Digital Medieval Studies

I talk about creating my DH capstone project.

I talk about creating my DH capstone project.

How DH Has Helped Me Make Sense of My Field

Early in my graduate studies, when I took the Digital Humanities Colloquium at Boston College, the professor had us read a series of definitions of “the Digital Humanities” to introduce us to the scope of the work we might be doing. Many of these definitions rightly focused on interdisciplinarity, computational analysis, multimedia pedagogy and scholarship, and the need for an umbrella term to encourage institutional support and funding. One definition, however, continues to resonate with me as it is particularly germane to my own field of medieval studies: “[u]ltimately, what sets DH apart from many other humanities fields is its methodological commitment to building things as a way of knowing.” This emphasis on DH as primarily a methodology of building things clarifies what I can do with DH. When conceptualizing a new DH project, I begin by asking myself, “what am I hoping to build to help me know something new about this topic?”

Often, the answer to that question has something to do with the materiality of the topic. As a translator in medieval studies, I have spent untold hours poring over manuscripts and textual editions, navigating the webs of cramped handwriting spilling across pages and the matrices of the apparatus criticus. Text encoding, the DH work I have done with such manuscripts, has given me a deeper insight into the physicality of the scribal tradition and allows me to represent the complexity of the folios. Because DH prioritizes the creation of new material, I get to know the material culture of my field more closely than I might have otherwise.

This digital methodology of “building” gives me a different way of knowing the content and the context of the material I study. Both formats, manuscript and XML file, have their affordances for marking intertextual material, line breaks, section headers, etc., and the painstaking encoding process creates an intimacy with the text, which more traditional humanistic scholarship may not allow. In many ways, the detailed encoding (done in an XML file) feels like the practice of copying a manuscript, and the final result visually complements the original folio.
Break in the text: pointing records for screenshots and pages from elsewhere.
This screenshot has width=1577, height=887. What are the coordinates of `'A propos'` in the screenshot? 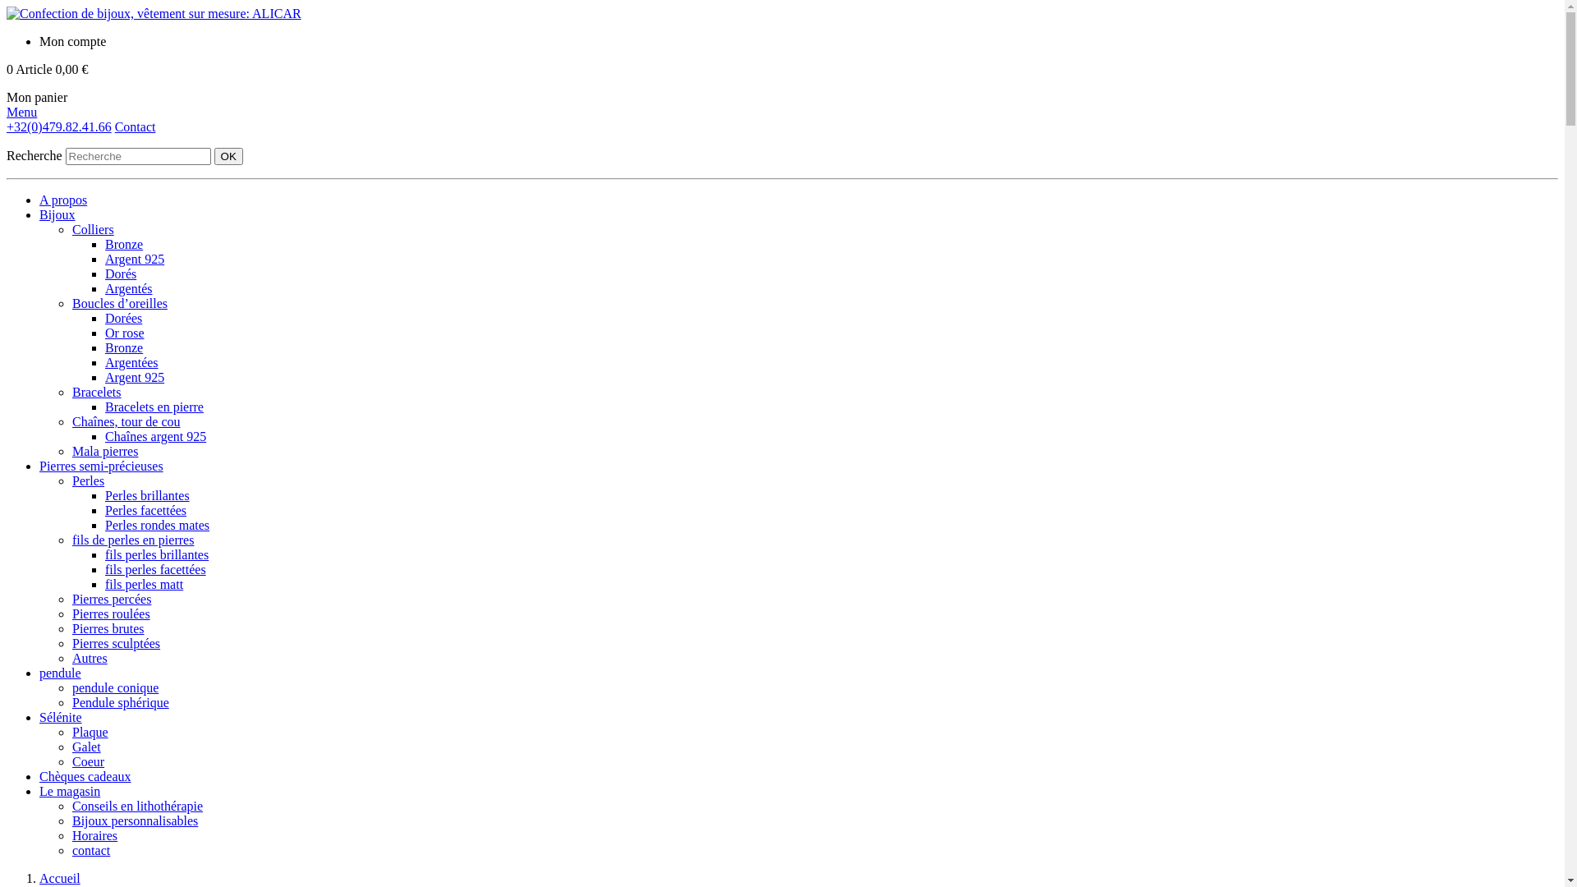 It's located at (39, 199).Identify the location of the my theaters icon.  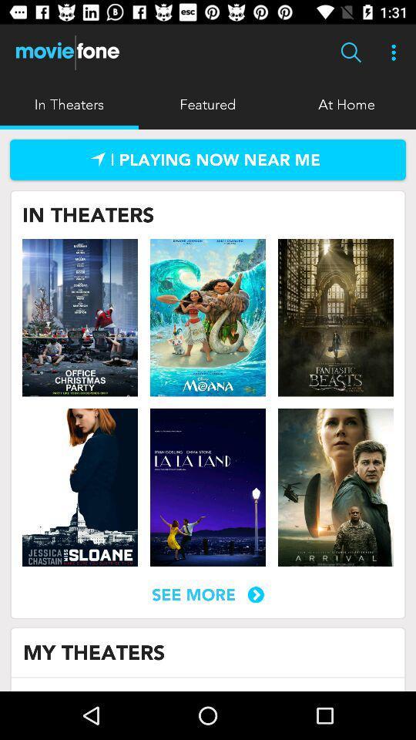
(94, 652).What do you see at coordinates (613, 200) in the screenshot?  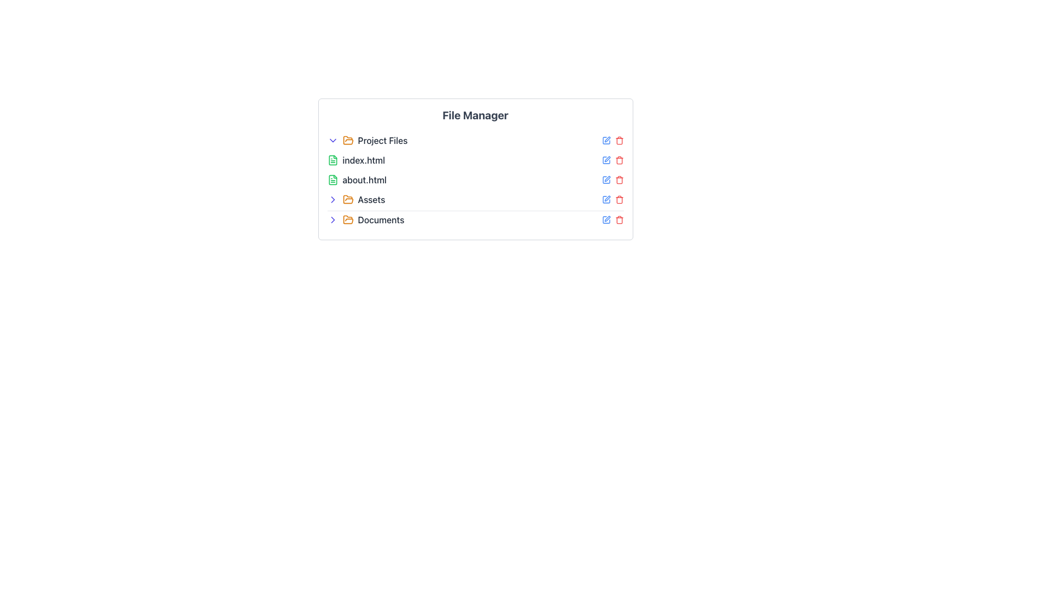 I see `the red trash icon within the 'Assets' row in the 'File Manager' section` at bounding box center [613, 200].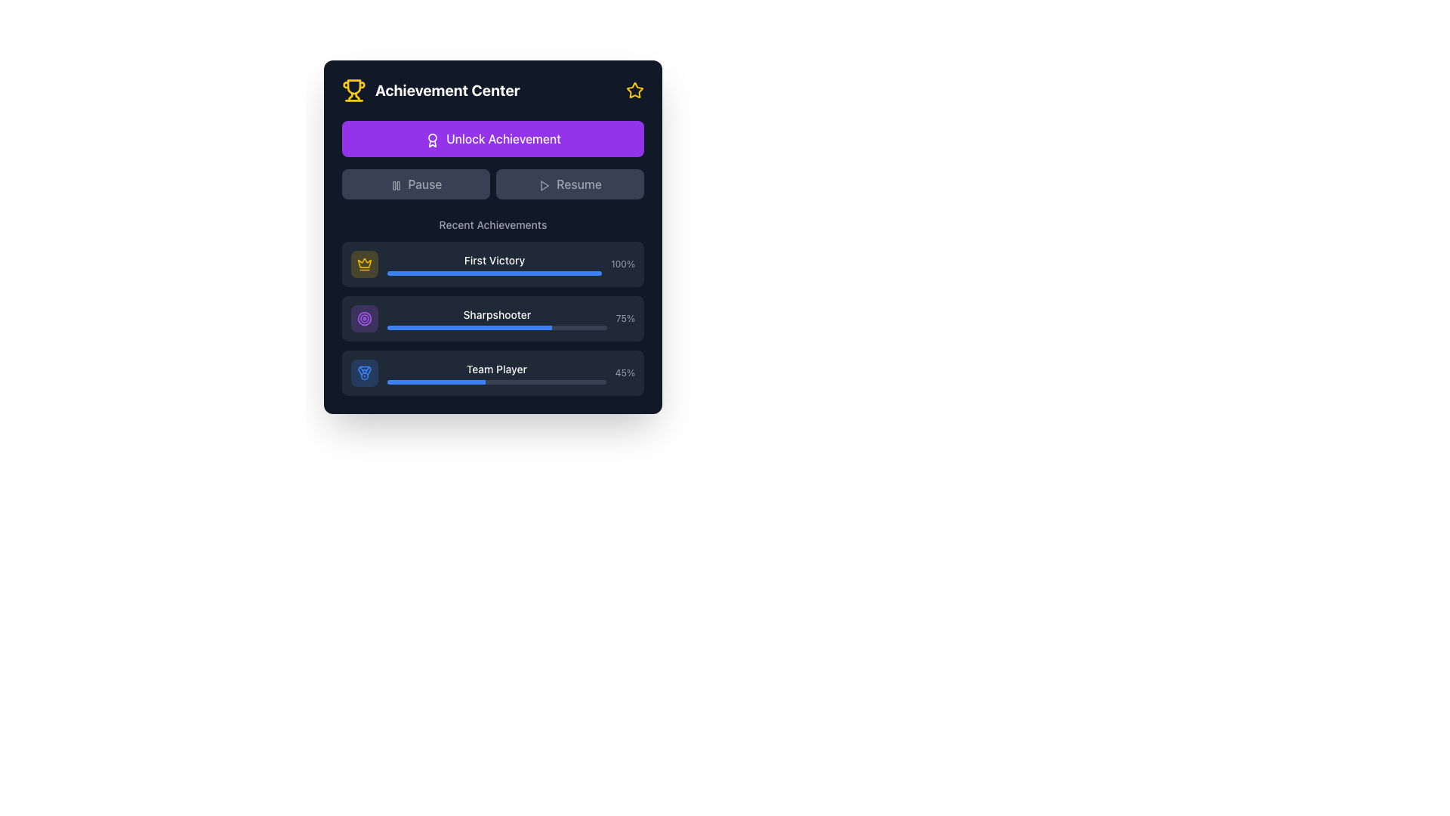 The image size is (1450, 816). What do you see at coordinates (398, 184) in the screenshot?
I see `the right vertical bar of the pause icon located in the Achievement Center interface` at bounding box center [398, 184].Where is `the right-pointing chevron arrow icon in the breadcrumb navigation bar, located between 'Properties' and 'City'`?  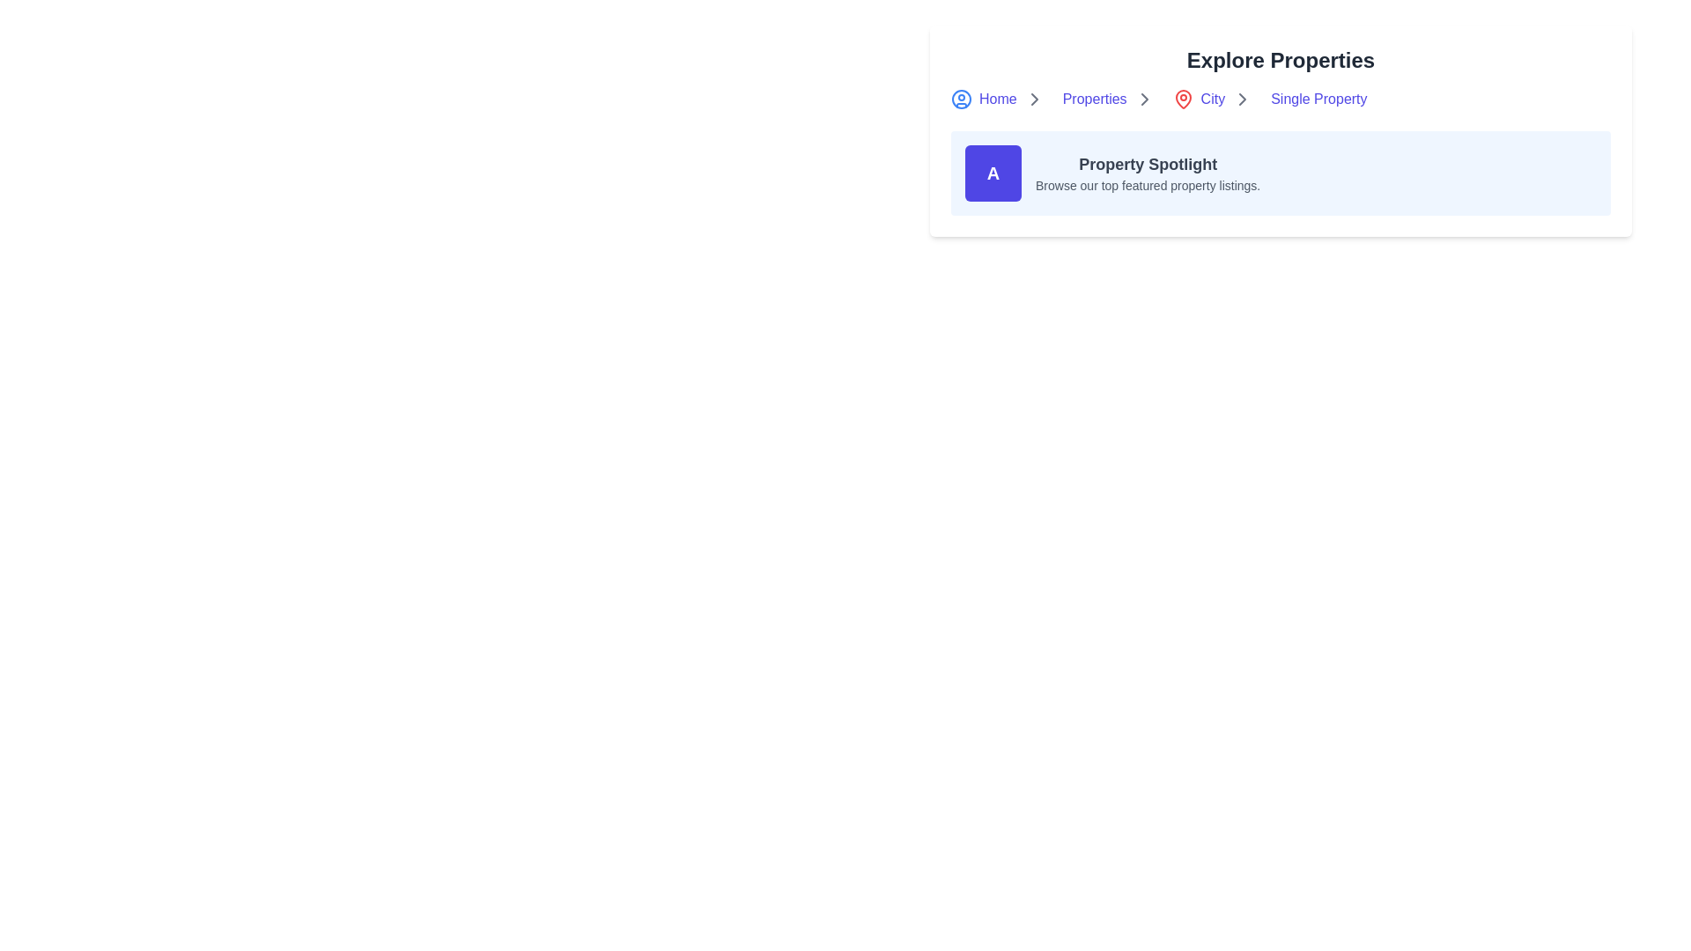
the right-pointing chevron arrow icon in the breadcrumb navigation bar, located between 'Properties' and 'City' is located at coordinates (1144, 99).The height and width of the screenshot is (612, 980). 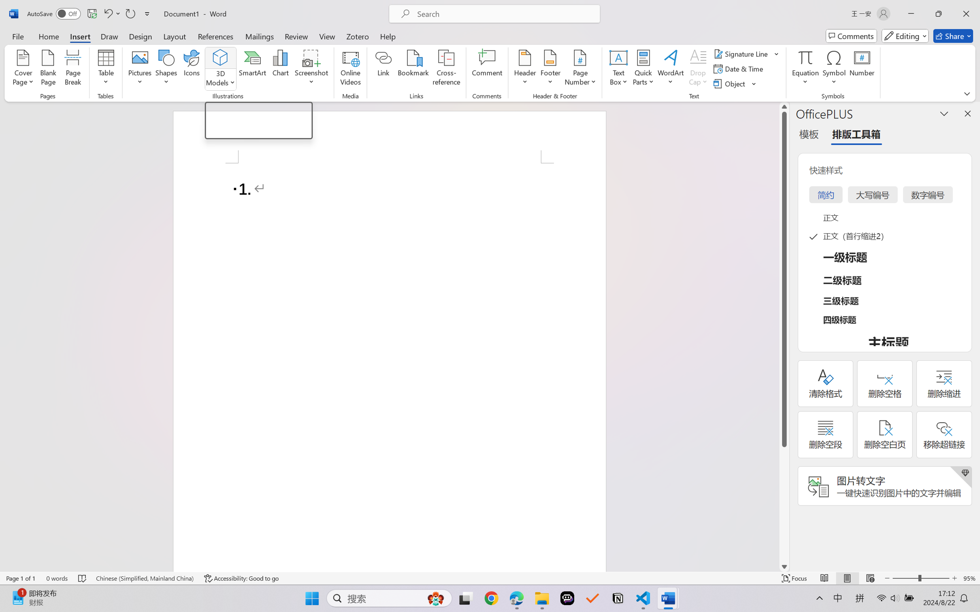 What do you see at coordinates (446, 69) in the screenshot?
I see `'Cross-reference...'` at bounding box center [446, 69].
DH methodologies ask me to think about the medieval world in a new way, demanding that I consider how to transfer the technology of the manuscript into digital technology. As I build a digital manuscript of my own, I can almost see through the lens of the scribes themselves how they constantly referred back to their source text to produce a faithful copy. Digital humanities offers a new entry point to the field and literally allows me to continue the tradition I study, and it doesn’t hurt that the end result is really cool, too!

Manuscript viewer built from the XML file above through Edition Visualization Technology v. 1.3. This work-in-progress provides multiple nodes of engagement with both the manuscript and the text itself.